And then there were four

Seven cities were originally tapped to participate in the $4 million project, which is paid for with funding from the Metropolitan Transportation Commission, Caltrans and a California Natural Resources Agency Strategic Growth Council grant.

“It was going to be seven cities, seven projects and seven acres,” Bradt said. “Each city was going to select a site based on their own criteria and needs, they would participate in the design process, and they would waive the permit fees. Then we would build it, manage the whole thing from soup to nuts, and hand it back over to them after two years.”

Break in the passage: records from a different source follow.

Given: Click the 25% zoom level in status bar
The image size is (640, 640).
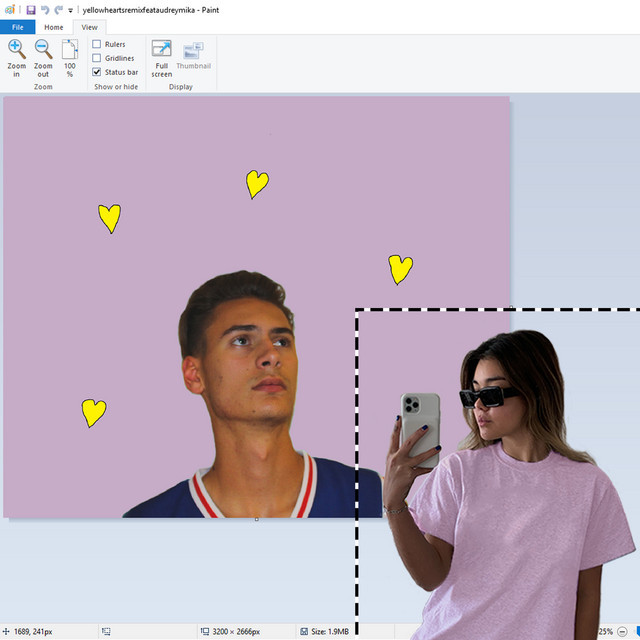Looking at the screenshot, I should [605, 632].
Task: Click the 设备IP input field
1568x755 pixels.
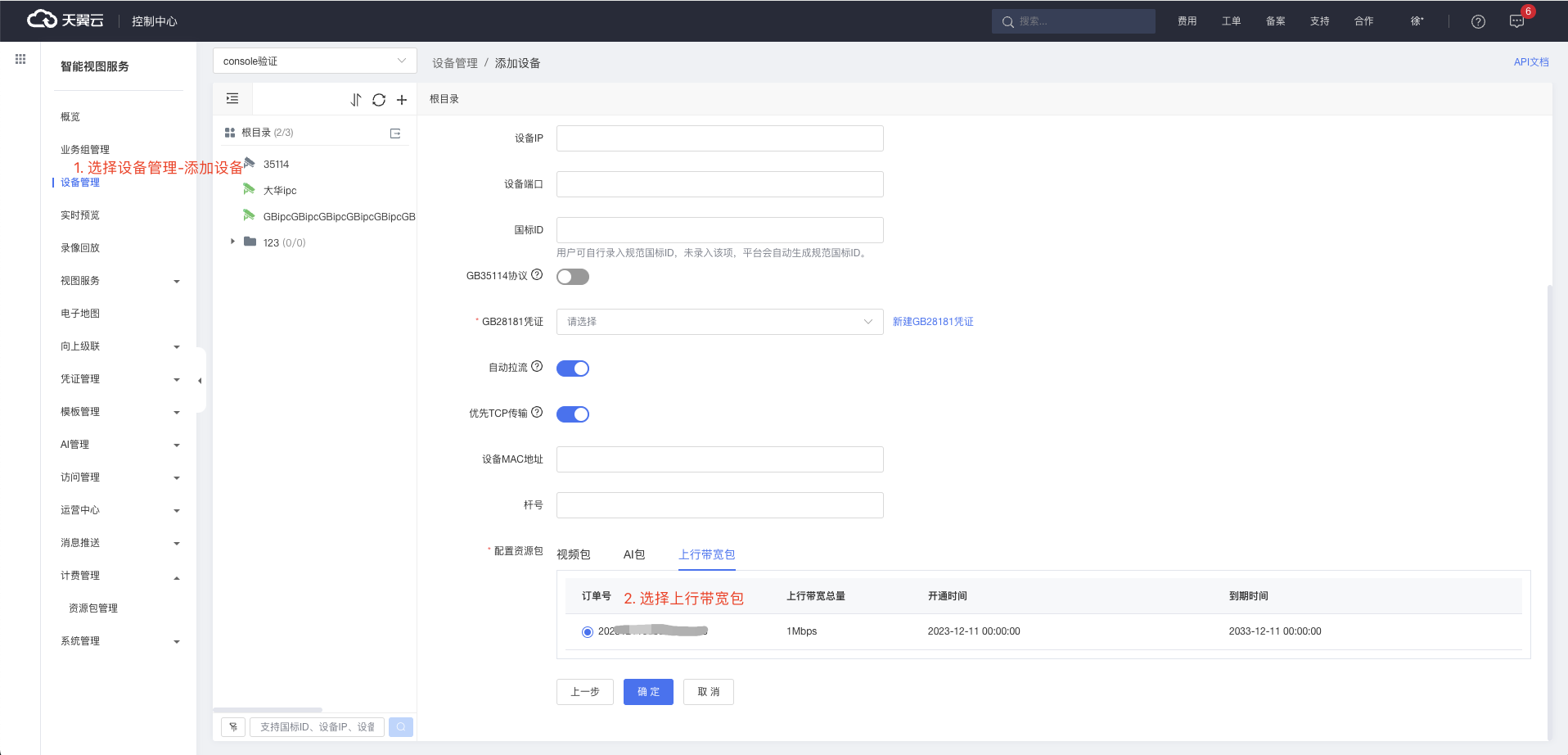Action: [x=719, y=138]

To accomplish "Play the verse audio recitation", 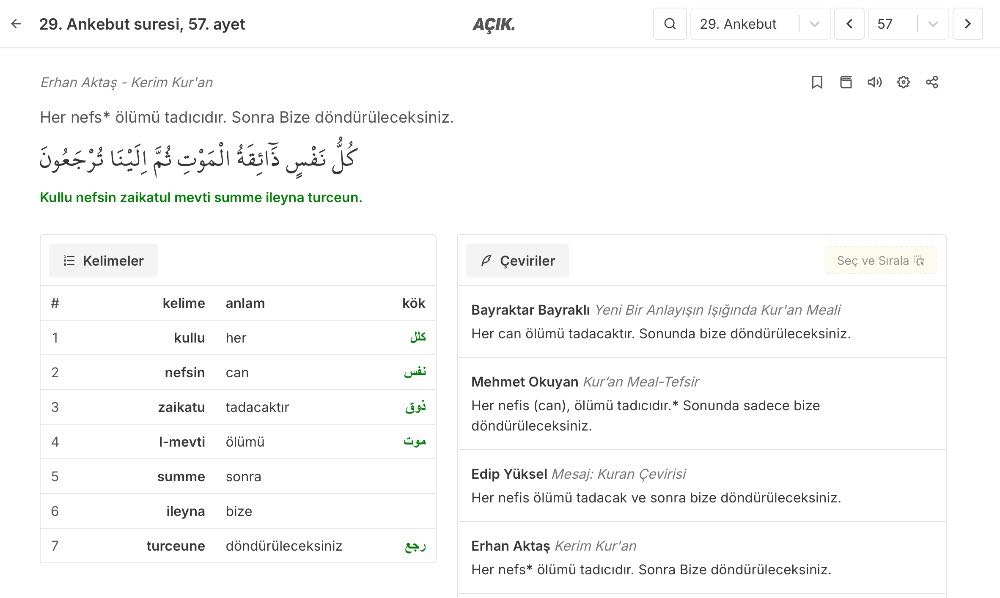I will click(875, 82).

But identifying spots that could be taken offline for a construction project proved a challenge for some cities. “Some couldn’t afford to lose revenue from parking meters if the area they had in mind had meters,” Bradt said. “For others, losing on-street parking wasn’t an option at all, even if there were no meters there.”

So in the end, four cities are participating, and the size of the projects varies from one city to the next. The Emeryville project will treat four acres when it’s completed; the Berkeley project that just broke ground will cover only a half-acre. “But the Berkeley project is a really important one because it’s located on an inlet that discharges directly into Cordonices Creek, which has salmon in it,” Bradt said.

For its project, Oakland picked a location downtown which allows for its upkeep to be covered by the Oakland Business Improvement District’s maintenance budget. “It’ll get the love it needs, which it probably wouldn’t if it were a part of the public works inventory,” Bradt said.

Seven cities were offered Green Stormwater Spine projects but only four took advantage of the opportunity.

And make it pretty

It’s no coincidence that aesthetic considerations figure as largely into the design of each project as does function, according to Bradt. “Water quality isn’t a very sexy calling card,” he said. “An improved walking experience is much easier to sell.”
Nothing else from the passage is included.